María es ciertamente la dulce y amante madre que acaricia al niño en las primeras horas de su vida; pero es también la inspiradora, el sostén, la fortaleza del adolescente que va al combate.
El culto de María -decía un orador a un grupo de jóvenes que anhelaban impacientes sacrificarse en defensa de la Iglesia, -el culto de María es:
el culto de los fuertes,
el culto de los militantes,
el culto de los que caen, maltrechos quizás, pero no vencidos.
La primera imagen de María que expone la Iglesia a nuestra admiración, ¿no es por ventura la de la Virgen aplastando la cabeza de la serpiente?
Y más tarde, si nuestras infantiles miradas la ven sonriente y dichosa ante el Pesebre, ¿no la ven nuestros ojos de adolescentes permanecer de pie cabe la cruz, padeciendo con Jesucristo y agonizando con Jesucristo para la salvación de los hombres?
El amor de María no es amor que debilite el corazón ni lo retraiga.
María es la mujer fuerte por excelencia; con el amor irradia la fortaleza.
Los bretones luchaban con el rosario al cuello; rezándolo iban al combate.

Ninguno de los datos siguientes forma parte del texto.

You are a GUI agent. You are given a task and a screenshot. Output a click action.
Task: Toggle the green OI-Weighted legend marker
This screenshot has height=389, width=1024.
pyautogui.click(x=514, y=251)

Los tiempos no han cambiado. Animados de sentimientos semejantes, todos los cruzados modernos han obra do de igual suerte.
El culto de María era la gran devoción de O’Connel, predicador improvisado en los valles de la verde Erin, que arrebataba a su auditorio hablándole de María.
El culto de María era la devoción de Montalembert, de Donoso Cortés, de Veuillot y de tantos otros.
Estos eran luchadores, valientes y esforzados luchadores.
Cuando vayamos a pedir la victoria a María, pidámosle ante todas las cosas:
Fuerza en las dificultades, en la incertidumbre, en las pruebas.
Fuerza en las congojas mortales y en las derrotas aparentes.
Fuerza para subir todos al Calvario, para morir, para ser aplastados. Aunque hubiéramos de esperar largos días y largos años, la aurora de la resurrección tendrá su hora.
Para nosotros los cristianos, no hay derrota que en realidad no sea una victoria.